I never knew breaking up could be so hard. Truth be told, Anna was my first major relationship. So that makes this my first major break-up. I feel down a lot. It's little things that remind me of what I will miss. What I already miss.
This was something I had to do. I'm not exactly sure why. I just know that I couldn't go on the way things were. I don't want to lay blame on Anna. It doesn't have much to do with her at all. It has to do with my feelings, my situation, my life. And I couldn't go on. I think I really need to find myself.
It hurts me so much to see Anna hurting so bad. I wish I wasn't the one causing her so much pain. I wish this was easier. She doesn't need this. But I'm doing this for myself. And I know this is what I had to do. Anna understands too. It's just really hard. I have so many conflicting feelings. So does she.
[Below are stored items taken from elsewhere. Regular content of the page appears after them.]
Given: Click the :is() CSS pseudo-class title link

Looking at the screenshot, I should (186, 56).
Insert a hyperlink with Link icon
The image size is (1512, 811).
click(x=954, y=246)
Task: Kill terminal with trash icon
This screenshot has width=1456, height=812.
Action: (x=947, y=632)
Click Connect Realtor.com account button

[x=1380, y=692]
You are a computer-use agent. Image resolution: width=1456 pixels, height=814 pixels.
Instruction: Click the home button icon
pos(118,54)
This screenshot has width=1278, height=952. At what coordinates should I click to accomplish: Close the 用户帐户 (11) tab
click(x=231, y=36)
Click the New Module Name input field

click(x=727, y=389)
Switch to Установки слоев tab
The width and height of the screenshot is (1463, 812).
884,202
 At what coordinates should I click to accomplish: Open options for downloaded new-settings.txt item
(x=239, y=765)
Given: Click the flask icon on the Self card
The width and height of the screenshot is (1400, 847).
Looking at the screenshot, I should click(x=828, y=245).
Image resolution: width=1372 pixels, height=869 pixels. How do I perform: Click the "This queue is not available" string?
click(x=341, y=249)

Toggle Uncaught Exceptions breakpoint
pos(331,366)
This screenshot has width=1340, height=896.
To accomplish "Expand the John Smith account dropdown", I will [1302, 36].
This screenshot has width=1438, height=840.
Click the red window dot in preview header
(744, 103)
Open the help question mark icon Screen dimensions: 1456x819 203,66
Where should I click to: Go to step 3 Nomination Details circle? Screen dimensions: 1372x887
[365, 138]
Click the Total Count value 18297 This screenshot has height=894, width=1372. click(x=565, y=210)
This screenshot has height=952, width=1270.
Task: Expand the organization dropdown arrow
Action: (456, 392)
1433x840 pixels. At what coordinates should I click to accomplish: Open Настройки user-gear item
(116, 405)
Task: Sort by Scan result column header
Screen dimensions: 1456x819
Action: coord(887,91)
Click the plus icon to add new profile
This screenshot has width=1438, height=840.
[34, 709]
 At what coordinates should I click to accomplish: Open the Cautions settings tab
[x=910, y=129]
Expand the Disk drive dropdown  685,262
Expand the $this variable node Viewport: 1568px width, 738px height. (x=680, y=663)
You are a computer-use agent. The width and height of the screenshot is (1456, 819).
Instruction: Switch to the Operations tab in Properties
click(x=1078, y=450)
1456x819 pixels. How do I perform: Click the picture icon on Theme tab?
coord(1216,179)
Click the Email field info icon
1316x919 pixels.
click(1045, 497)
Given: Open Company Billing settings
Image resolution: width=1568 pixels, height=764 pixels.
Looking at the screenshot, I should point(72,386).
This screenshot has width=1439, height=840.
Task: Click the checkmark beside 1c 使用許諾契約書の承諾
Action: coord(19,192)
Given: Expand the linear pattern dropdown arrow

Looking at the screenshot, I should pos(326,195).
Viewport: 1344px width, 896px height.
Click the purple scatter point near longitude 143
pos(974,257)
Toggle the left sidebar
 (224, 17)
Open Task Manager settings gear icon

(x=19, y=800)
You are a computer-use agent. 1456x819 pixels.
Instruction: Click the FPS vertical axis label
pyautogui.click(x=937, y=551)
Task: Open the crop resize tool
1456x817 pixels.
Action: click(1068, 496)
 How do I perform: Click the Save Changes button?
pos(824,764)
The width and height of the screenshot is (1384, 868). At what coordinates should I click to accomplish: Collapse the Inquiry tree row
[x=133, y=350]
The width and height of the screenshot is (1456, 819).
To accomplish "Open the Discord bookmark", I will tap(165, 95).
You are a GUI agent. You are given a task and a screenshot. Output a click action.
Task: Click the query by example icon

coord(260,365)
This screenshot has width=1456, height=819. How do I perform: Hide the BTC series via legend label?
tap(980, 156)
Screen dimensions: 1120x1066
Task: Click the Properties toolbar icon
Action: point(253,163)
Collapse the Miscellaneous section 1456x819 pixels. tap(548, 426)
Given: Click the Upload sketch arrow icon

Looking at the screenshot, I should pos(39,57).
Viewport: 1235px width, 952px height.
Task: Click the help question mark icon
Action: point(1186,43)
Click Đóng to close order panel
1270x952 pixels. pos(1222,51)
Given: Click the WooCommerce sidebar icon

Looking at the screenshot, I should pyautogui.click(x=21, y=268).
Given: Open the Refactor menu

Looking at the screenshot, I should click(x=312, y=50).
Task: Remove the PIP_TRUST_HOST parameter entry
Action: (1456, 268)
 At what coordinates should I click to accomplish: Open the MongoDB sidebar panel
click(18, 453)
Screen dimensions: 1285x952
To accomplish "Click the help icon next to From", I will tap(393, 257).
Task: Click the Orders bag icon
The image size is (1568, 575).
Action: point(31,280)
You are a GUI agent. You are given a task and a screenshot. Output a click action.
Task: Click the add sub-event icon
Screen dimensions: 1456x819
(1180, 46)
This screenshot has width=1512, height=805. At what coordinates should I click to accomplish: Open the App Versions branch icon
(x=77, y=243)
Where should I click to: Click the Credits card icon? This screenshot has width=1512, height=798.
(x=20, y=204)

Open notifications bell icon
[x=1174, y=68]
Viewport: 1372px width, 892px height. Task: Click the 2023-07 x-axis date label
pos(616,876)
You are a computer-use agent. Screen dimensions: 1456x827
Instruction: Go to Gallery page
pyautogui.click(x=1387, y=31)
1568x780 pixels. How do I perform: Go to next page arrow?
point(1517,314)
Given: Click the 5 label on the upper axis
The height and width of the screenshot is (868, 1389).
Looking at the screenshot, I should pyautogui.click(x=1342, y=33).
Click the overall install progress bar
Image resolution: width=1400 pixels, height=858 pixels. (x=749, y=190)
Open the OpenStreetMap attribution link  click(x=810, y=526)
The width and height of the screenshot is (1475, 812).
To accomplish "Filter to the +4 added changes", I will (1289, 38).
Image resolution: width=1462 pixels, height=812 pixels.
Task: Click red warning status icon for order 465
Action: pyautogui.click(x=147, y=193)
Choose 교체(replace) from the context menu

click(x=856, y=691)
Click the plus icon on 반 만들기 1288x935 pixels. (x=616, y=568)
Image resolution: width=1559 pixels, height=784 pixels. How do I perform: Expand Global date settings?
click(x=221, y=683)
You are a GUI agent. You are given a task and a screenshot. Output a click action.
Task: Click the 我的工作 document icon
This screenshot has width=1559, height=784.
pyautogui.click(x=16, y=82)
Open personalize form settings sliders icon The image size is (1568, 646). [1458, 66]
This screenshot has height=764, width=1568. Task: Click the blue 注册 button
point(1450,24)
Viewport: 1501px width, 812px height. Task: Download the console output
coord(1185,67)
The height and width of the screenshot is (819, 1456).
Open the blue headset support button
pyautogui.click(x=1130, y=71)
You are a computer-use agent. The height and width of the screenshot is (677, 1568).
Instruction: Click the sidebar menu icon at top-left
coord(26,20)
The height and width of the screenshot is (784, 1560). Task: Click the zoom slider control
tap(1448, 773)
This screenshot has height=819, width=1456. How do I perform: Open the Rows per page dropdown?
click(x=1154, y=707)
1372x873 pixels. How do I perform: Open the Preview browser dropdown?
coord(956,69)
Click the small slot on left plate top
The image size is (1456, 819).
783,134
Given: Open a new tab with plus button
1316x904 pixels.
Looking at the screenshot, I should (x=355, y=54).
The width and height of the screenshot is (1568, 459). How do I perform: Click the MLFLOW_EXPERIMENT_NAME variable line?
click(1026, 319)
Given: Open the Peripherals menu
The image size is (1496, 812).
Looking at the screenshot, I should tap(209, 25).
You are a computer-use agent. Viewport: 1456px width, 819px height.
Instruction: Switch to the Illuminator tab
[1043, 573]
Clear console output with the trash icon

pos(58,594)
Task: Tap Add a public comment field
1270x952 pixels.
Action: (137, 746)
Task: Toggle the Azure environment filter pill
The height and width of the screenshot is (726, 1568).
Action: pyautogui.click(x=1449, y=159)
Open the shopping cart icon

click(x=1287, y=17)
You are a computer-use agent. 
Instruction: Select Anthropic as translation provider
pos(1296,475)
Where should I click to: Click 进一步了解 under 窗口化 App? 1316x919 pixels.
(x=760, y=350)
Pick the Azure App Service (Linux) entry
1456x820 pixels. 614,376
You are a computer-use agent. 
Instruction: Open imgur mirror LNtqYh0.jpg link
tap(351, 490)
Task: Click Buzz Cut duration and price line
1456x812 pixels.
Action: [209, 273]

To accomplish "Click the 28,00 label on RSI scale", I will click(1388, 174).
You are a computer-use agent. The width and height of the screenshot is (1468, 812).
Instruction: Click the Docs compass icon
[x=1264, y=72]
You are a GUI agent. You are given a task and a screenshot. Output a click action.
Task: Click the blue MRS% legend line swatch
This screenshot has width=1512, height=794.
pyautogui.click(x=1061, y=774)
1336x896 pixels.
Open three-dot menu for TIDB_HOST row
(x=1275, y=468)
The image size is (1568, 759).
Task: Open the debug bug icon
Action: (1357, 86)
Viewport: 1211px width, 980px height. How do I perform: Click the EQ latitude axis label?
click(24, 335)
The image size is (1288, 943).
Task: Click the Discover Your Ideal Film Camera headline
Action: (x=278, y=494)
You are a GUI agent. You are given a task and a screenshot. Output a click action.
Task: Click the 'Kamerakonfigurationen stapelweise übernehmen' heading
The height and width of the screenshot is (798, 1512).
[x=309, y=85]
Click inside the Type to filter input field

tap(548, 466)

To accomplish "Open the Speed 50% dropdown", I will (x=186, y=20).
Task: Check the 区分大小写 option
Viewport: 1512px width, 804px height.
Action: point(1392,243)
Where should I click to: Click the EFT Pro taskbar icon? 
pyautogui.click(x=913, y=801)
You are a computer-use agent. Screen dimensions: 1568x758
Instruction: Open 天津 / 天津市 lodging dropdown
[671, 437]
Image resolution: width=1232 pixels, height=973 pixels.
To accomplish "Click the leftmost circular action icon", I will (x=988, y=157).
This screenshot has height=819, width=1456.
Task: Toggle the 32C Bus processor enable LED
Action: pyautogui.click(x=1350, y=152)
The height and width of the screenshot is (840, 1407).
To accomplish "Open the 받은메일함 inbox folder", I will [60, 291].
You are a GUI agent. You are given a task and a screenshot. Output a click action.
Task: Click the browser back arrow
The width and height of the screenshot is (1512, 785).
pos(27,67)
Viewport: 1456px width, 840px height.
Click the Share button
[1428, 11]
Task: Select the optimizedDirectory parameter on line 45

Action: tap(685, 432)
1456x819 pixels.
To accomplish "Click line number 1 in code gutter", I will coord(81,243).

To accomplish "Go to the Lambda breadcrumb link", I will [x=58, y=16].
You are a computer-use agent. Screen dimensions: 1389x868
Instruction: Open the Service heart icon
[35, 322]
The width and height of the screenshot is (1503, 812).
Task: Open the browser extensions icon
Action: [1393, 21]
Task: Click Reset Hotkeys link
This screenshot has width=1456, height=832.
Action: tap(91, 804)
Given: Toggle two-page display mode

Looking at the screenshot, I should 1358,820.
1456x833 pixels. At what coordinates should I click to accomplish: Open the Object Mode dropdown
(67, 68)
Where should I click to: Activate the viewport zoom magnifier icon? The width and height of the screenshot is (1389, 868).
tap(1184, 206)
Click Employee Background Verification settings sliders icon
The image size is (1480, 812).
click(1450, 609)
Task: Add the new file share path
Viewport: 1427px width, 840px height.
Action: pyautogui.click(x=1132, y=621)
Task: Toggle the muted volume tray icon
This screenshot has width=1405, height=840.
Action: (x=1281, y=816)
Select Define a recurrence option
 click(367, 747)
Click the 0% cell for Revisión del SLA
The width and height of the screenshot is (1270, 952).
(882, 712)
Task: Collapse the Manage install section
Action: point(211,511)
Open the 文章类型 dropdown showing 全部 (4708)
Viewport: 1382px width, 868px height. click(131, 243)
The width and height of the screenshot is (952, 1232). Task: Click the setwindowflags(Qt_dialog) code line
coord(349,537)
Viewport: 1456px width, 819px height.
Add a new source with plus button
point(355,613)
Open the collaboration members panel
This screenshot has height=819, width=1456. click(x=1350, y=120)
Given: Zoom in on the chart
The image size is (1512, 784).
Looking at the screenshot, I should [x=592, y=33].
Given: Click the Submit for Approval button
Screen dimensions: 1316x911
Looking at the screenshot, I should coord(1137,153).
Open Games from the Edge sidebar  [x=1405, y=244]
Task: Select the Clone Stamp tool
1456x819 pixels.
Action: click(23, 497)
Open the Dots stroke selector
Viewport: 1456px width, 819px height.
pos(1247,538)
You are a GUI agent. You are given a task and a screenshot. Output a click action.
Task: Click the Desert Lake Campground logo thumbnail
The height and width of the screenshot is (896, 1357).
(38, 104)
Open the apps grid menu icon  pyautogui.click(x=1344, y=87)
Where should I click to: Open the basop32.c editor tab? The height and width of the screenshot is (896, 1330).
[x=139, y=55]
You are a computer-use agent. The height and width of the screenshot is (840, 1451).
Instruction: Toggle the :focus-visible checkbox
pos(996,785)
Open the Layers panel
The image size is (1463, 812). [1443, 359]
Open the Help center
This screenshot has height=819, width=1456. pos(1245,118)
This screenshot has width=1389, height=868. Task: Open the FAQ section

We're dealing with our hurt in very different ways. Anna questions whether I really care for her because of what I did. She doesn't see me hurting the way she hurts. Even through the pain, I see the light at the end of the tunnel. At least I know it's there. I know that we'll get over this. It'll take time, but I will. Anna's not sure. Maybe it's the few years I have on her. Or maybe it's the way we were brought up.
It'll all be alright. It will. I know it hurts. I hurt. But this isn't the end. There is a tomorrow.